**DOCUMENT SECTION**
================================

For every good reason there is to lie, there is a better reason to tell the truth. ~Bo Bennett

My mom recently bought a pack of the “Hello Panda” crackers, a version of the “Koala’s March” crackers. I had watched a video of a celeb obsession of mine and his bandmates shaking “Koala’s March” boxes and another video of his results, achieving a perfect round chocolate sphere. I was amazed and wanted to share with my mom and my brother what I thought was pretty cool. Their reactions didn’t disappoint me. An argument began (as always) and “It’s impossible” “ask your smart friends if it’s possible” “it’s fake, he just rolled it into a ball” ensued. (I did look it up online and there was an asian craze recently over the Koala’s March sphere shaking. It’s hard to do, but it is possible!) I swear, I’m going to prove it to them by doing it after I buy myself one of those Koala’s March crackers. 

But it’s always been like this. They say I believe too easily. Is it so wrong to believe in the good side of other people? Not everyone is out there to trick you! Yes, there are people who don’t seem that “good” to them, but they have a good side to them! No one is perfectly evil and despicable. How would they like it if it was flipped around and they were the ones being judged and talked about? It’s so frustrating sometimes. Also, where are their feelings?! Showing my mom a video of my current obsession Jam Hsiao being emotional at his concert after helping facilitate a proposal with his song “Marry Me”, she only wondered why he was tearing up. I told her how I agreed with fans who had commented, saying that he was so real. (He’s so awkward, but so adorable and honest!) She questioned whether it was for “show”. I bet I would’ve been teary-eyed seeing the happiness and love between two people who I just helped get engaged! There’s something about being in the moment of things, the atmosphere, that even happy things can lead to tears. I don’t know about her, but I’ve been teary eyed at every movie I watched in theatres during the sad and happy parts. I’ve cried over receiving thoughtful presents from friends. Is it just me being a crybaby? Or is it them? Are they just cynical about everything? Is my trust in things too naive? Sometimes I just wish people could just be happy and trust what they see/feel instead of doubting everything. The world would be much simpler. Trusting might mean being vulnerable to mistakes and pain, but why not take a risk? Who knows what will happen? Trust your heart, trust yourself.

================================

**Dataset items**

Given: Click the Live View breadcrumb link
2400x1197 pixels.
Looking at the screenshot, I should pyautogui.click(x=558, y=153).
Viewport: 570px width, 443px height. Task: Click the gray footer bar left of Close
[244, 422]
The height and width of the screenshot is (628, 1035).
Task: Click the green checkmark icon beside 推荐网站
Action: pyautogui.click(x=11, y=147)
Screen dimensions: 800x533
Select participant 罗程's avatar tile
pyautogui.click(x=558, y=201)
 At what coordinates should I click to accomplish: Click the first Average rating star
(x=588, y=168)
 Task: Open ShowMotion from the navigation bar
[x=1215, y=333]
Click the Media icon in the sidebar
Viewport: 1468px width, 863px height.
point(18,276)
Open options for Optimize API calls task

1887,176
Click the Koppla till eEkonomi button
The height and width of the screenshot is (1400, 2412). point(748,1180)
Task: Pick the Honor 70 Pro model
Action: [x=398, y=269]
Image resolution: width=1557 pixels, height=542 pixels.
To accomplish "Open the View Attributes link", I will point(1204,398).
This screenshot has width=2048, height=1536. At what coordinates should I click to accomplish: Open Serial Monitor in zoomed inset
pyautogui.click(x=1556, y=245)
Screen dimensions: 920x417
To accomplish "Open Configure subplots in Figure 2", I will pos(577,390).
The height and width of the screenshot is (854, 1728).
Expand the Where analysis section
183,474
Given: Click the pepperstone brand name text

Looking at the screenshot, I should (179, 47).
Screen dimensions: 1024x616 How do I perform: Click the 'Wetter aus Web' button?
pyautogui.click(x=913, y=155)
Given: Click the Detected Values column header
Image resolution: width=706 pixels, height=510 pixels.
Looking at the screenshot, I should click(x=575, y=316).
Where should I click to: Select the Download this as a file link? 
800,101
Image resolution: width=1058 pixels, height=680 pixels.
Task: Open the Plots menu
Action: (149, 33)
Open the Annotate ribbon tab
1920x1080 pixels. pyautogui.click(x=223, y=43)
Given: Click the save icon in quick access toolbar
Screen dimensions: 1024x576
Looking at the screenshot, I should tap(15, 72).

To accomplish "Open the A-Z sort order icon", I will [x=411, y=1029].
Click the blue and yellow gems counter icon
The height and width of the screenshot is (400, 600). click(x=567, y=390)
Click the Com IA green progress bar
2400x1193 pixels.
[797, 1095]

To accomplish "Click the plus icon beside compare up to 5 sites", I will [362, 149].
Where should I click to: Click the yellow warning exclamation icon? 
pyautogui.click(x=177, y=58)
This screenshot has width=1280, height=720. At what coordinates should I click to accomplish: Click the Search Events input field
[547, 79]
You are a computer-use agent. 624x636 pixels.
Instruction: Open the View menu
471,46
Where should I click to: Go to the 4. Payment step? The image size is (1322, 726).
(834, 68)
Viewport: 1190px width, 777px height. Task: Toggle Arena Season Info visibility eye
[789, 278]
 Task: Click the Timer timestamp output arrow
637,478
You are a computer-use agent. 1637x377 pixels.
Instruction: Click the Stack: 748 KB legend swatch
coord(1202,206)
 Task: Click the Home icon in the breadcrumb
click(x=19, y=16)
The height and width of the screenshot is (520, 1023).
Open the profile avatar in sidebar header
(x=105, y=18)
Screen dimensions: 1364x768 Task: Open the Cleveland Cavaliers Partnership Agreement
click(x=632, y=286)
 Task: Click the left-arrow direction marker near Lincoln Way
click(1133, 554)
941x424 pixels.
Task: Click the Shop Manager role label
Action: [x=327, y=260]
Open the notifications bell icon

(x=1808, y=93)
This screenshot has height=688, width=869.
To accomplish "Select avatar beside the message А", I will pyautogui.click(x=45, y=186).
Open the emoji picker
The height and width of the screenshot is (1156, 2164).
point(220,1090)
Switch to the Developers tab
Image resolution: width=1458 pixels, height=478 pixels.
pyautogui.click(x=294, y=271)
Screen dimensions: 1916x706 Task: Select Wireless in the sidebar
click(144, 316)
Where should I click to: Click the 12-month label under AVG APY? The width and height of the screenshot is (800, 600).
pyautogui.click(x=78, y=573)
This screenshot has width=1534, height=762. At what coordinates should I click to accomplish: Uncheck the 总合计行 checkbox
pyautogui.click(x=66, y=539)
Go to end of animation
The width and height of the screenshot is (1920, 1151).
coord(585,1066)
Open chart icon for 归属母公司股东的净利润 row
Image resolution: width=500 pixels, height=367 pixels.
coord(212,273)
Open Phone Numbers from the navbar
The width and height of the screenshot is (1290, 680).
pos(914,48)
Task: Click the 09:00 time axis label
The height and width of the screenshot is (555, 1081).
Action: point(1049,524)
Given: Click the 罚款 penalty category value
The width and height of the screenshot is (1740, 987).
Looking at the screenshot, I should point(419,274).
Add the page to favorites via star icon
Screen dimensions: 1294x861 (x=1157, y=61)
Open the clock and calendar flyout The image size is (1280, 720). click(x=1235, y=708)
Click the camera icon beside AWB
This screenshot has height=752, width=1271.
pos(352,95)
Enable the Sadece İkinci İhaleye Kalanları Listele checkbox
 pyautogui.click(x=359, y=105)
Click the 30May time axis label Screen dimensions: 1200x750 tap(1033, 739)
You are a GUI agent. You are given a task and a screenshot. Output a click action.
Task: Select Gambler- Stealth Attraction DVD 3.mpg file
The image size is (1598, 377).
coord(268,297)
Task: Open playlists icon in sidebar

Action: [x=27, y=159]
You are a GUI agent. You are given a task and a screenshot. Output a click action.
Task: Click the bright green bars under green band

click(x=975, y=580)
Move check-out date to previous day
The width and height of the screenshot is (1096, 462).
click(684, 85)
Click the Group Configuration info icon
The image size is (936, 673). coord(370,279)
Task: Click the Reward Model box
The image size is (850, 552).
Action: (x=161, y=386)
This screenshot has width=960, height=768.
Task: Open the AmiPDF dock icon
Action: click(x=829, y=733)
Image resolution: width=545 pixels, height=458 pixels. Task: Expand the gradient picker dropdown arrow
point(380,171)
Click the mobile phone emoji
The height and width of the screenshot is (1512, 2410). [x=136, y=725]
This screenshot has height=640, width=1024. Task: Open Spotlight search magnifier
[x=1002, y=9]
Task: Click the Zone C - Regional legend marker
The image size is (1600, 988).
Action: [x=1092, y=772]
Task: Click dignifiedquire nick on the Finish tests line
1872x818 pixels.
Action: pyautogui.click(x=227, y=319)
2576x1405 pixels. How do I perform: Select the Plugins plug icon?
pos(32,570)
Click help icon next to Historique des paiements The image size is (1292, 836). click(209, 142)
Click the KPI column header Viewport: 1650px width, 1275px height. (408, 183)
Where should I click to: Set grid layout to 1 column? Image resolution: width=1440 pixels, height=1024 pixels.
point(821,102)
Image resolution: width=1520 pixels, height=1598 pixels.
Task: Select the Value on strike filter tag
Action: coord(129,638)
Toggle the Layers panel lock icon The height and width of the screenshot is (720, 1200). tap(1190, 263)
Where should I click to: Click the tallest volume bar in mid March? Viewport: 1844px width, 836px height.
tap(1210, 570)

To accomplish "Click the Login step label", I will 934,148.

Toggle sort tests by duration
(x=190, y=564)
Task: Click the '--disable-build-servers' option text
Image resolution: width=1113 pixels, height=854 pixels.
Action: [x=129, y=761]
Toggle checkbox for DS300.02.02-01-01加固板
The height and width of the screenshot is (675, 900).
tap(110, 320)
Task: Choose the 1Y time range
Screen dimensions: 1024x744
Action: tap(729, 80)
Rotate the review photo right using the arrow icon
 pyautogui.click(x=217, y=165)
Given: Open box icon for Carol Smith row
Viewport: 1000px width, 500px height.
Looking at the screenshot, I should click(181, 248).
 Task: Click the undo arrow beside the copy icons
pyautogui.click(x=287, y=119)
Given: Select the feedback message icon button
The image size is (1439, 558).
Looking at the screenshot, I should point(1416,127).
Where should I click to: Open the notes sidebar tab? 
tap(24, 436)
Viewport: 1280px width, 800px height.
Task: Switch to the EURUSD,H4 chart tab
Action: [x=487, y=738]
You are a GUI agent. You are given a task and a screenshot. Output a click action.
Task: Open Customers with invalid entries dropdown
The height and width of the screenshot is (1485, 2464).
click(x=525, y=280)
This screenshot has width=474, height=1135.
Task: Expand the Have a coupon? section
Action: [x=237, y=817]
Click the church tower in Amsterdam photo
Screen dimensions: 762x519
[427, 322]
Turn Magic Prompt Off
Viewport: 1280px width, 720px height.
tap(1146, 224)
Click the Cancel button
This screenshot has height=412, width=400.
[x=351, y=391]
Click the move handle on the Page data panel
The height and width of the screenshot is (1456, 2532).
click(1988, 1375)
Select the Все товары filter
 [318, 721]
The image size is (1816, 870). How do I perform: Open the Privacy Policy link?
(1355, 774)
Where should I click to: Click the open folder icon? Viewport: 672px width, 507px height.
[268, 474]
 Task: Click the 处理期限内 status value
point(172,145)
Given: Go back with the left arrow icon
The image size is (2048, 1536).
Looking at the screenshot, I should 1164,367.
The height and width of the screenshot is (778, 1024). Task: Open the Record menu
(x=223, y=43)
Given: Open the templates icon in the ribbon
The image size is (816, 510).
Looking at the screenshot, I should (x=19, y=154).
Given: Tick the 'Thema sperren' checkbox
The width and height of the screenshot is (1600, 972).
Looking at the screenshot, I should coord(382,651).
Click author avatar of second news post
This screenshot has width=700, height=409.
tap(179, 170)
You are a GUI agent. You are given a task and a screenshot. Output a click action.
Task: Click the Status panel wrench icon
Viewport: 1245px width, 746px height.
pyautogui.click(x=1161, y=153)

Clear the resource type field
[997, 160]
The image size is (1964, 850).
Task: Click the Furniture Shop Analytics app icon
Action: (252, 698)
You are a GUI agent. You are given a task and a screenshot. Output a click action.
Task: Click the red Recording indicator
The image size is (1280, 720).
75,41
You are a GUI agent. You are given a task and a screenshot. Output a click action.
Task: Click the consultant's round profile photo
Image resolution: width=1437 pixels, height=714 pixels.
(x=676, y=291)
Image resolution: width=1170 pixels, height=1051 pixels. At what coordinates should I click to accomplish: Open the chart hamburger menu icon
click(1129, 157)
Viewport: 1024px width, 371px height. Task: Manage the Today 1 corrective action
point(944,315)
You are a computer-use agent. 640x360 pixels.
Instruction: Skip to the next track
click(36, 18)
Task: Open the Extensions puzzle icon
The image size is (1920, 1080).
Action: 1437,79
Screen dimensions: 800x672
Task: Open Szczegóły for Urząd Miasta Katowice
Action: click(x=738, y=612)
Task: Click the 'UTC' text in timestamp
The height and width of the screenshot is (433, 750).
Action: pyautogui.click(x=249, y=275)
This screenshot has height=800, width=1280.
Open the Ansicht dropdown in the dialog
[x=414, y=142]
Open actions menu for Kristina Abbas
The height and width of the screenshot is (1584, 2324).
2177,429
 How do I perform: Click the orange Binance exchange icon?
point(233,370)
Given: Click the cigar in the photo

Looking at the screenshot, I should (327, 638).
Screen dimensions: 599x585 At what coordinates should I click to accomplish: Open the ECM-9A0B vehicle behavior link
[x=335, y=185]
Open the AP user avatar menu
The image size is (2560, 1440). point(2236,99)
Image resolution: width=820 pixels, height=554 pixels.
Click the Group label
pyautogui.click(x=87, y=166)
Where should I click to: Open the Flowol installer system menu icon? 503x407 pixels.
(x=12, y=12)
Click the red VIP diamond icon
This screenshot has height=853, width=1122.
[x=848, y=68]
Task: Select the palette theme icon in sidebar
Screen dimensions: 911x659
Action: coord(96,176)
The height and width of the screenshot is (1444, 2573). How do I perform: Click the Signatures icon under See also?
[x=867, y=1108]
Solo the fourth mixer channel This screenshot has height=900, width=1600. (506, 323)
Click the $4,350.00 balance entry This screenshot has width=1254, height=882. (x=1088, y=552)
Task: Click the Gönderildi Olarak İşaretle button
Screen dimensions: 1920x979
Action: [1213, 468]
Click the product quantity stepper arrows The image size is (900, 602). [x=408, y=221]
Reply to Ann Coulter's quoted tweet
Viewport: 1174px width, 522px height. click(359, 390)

================================

**WHAT YOU SHOULD DO**
Edit the blog post from the words "For every good" through "Koala’s March crackers.", swapping "crackers" for "biscuits".

**THE RESULT**
For every good reason there is to lie, there is a better reason to tell the truth. ~Bo Bennett

My mom recently bought a pack of the “Hello Panda” biscuits, a version of the “Koala’s March” biscuits. I had watched a video of a celeb obsession of mine and his bandmates shaking “Koala’s March” boxes and another video of his results, achieving a perfect round chocolate sphere. I was amazed and wanted to share with my mom and my brother what I thought was pretty cool. Their reactions didn’t disappoint me. An argument began (as always) and “It’s impossible” “ask your smart friends if it’s possible” “it’s fake, he just rolled it into a ball” ensued. (I did look it up online and there was an asian craze recently over the Koala’s March sphere shaking. It’s hard to do, but it is possible!) I swear, I’m going to prove it to them by doing it after I buy myself one of those Koala’s March biscuits.